Senolytic Therapeutic
2017年創業、本拠はスペインのバルセロナにある医療ベンチャー企業。
主に繊維膿疱症など、加齢に関連する疾患のための新薬開発にフォーカスしています。老化細胞を除去するアプローチについての研究論文を発表するなど、その方面の研究開発を積極的に推進中。

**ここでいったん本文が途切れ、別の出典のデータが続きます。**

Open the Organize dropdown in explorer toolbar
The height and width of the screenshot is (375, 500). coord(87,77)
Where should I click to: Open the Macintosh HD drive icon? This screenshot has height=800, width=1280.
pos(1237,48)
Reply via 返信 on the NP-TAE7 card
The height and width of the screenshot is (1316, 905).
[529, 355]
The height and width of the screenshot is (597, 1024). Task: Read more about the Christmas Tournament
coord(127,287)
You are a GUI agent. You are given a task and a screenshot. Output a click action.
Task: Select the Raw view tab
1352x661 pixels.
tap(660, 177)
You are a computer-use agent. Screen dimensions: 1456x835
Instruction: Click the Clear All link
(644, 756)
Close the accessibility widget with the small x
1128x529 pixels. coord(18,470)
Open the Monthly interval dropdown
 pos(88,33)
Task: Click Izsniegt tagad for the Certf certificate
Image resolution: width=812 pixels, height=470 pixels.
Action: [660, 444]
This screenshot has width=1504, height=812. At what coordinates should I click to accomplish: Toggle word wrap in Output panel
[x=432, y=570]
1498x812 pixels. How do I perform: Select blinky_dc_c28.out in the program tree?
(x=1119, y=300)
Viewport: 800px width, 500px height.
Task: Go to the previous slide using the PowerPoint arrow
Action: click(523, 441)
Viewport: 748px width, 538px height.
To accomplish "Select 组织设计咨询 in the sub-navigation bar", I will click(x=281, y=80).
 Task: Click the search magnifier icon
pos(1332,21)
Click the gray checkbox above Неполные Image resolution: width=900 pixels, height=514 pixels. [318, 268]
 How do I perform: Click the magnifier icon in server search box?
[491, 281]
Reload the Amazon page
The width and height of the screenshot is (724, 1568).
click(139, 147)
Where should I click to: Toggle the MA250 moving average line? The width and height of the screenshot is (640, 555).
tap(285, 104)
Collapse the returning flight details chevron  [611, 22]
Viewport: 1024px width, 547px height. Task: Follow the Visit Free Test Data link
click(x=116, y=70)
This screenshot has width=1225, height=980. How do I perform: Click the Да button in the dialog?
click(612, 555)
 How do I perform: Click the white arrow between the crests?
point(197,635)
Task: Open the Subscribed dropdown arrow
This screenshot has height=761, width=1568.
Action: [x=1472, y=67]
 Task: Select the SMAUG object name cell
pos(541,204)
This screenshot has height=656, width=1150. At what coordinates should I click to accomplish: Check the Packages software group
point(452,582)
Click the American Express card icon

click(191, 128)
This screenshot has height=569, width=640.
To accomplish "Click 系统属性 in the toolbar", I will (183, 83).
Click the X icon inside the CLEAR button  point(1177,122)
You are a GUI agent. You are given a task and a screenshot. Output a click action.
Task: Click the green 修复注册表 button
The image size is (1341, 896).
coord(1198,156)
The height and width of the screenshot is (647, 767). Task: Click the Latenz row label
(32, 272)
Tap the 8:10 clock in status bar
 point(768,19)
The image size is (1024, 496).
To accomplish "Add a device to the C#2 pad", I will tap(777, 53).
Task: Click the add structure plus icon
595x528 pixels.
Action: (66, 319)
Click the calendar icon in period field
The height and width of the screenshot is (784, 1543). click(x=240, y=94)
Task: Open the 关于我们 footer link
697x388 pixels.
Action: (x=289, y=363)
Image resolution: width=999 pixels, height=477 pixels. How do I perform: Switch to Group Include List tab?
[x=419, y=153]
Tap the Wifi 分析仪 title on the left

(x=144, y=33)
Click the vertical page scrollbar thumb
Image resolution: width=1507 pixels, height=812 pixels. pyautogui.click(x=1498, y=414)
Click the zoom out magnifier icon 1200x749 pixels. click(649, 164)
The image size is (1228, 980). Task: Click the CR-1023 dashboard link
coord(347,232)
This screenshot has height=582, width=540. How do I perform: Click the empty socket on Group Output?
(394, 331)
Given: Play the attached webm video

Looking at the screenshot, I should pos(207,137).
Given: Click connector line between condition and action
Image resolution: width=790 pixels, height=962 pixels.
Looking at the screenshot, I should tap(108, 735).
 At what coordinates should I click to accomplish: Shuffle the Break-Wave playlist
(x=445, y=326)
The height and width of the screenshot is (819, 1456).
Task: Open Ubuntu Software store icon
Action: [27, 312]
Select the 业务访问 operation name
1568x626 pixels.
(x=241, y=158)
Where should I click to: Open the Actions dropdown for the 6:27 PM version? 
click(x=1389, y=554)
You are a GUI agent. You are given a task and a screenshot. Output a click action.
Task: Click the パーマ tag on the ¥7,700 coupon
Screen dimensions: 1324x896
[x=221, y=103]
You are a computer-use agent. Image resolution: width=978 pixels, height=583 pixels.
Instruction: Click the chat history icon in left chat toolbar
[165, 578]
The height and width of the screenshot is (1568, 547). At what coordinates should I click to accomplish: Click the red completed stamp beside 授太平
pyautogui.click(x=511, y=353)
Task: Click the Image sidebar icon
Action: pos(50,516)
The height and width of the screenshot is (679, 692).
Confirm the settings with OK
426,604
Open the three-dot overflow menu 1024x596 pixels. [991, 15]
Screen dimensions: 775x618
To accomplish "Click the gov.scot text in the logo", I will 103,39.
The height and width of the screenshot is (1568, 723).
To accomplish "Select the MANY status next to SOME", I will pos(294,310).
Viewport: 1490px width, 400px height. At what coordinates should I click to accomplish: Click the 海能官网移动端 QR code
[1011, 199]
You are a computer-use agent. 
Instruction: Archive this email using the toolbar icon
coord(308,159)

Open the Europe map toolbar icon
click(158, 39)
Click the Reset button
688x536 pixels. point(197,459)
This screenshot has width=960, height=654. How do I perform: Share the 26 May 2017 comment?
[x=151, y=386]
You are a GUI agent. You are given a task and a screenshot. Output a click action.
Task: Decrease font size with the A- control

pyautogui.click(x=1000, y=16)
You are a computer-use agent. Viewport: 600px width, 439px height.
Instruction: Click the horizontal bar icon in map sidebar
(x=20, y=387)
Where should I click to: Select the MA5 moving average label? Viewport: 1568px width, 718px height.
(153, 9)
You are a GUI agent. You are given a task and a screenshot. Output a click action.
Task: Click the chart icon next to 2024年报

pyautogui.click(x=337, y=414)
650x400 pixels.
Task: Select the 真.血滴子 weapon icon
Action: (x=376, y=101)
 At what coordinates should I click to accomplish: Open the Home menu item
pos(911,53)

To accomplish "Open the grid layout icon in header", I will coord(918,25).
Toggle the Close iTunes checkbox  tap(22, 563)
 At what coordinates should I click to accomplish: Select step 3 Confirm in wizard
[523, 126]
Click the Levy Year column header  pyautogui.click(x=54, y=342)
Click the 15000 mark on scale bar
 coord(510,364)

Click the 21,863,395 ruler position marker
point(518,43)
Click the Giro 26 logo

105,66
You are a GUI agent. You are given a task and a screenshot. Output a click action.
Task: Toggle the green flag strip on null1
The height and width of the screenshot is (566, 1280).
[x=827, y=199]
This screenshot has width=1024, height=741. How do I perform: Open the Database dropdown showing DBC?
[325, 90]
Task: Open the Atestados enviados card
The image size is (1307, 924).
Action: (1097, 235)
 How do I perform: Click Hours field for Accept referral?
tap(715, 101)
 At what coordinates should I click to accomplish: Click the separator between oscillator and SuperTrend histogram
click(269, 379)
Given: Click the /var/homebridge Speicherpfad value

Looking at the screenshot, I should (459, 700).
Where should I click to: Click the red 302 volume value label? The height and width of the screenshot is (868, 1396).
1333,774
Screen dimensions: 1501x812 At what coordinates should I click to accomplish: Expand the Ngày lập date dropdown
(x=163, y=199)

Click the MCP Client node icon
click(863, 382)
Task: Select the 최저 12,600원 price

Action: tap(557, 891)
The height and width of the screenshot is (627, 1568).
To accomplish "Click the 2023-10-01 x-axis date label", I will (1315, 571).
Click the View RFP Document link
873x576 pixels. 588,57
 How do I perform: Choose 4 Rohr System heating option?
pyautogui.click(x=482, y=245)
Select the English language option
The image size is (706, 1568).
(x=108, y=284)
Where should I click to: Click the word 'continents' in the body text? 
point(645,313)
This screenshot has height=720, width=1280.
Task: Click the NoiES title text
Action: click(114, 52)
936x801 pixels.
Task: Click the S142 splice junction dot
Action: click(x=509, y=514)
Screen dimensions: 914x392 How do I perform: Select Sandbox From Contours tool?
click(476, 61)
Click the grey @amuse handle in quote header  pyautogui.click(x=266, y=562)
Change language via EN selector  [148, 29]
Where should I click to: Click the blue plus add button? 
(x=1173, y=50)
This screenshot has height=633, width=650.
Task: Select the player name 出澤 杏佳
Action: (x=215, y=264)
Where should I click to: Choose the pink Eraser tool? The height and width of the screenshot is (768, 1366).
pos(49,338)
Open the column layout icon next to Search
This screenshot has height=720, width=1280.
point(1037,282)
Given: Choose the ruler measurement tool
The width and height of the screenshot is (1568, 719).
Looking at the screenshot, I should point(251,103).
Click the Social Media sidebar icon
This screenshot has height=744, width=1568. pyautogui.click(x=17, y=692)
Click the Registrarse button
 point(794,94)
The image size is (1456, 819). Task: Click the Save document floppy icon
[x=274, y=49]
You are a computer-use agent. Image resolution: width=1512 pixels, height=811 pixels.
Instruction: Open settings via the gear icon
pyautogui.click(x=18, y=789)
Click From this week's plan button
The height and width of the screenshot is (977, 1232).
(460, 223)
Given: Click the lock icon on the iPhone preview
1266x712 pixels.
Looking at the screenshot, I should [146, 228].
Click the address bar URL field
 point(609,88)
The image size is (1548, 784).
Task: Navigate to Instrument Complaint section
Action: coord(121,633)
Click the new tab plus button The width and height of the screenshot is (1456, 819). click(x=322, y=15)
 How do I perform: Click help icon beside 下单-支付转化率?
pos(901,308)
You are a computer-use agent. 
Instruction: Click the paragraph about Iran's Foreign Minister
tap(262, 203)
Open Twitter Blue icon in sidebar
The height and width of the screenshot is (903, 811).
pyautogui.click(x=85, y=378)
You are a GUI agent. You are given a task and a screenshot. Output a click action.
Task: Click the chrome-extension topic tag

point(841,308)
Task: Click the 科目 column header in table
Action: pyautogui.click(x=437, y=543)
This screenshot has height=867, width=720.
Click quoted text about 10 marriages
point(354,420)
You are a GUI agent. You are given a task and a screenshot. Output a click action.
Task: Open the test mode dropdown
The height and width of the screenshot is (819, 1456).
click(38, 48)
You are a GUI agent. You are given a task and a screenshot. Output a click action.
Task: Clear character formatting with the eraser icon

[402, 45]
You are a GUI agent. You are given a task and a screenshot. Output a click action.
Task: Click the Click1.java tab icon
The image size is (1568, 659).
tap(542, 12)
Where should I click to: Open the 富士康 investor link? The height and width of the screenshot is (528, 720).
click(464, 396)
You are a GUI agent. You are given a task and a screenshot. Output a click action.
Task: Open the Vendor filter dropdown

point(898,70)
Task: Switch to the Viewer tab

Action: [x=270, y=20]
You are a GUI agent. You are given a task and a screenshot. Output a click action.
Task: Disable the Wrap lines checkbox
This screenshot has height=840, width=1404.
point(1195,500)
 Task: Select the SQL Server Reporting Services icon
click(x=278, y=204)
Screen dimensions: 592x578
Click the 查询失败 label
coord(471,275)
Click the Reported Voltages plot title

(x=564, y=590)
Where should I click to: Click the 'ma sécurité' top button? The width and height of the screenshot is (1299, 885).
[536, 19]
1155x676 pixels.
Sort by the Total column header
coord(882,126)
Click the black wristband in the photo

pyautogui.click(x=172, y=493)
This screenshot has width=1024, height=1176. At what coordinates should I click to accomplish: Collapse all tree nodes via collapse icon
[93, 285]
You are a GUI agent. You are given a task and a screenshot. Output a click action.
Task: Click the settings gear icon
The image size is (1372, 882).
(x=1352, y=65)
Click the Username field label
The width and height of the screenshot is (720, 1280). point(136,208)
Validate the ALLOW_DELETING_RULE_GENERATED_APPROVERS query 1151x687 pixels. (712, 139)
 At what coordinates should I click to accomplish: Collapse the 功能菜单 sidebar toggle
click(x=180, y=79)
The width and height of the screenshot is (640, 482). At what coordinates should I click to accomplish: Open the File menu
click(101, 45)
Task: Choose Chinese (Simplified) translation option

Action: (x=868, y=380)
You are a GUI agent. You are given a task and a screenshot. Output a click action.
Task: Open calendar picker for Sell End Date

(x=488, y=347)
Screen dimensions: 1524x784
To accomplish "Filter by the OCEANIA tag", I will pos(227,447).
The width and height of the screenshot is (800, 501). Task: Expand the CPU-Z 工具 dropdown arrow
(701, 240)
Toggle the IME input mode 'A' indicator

2020年中に腎繊維症の薬の研究を進め、2021年に最初の治験を行うことを目標に開発が進んでいます。2019年にはEITヘッドスタートファンディングプログラムから5万ユーロ、2020年にはスペイン財務省から25万ユーロの資金提供を受けるなど、その成果が期待されている企業です。
まとめ
セノリティクス薬はまだまだ新しい医薬品です。
そもそも、老化細胞と加齢による疾患との関連性についてもまだまだわかっていないことがある研究途上のトピック。医薬品としての研究開発が進んでいるとはいえ、確実に効果があるか、また副作用はあるのかどうか、まだ確信を持って言える段階ではないと言えます。
歳を重ねても元気でいられるというのは誰もが望むこと。過度な期待は禁物でも、それが実現する可能性が見えてきたというのは、とても素晴らしいことと言えるでしょう。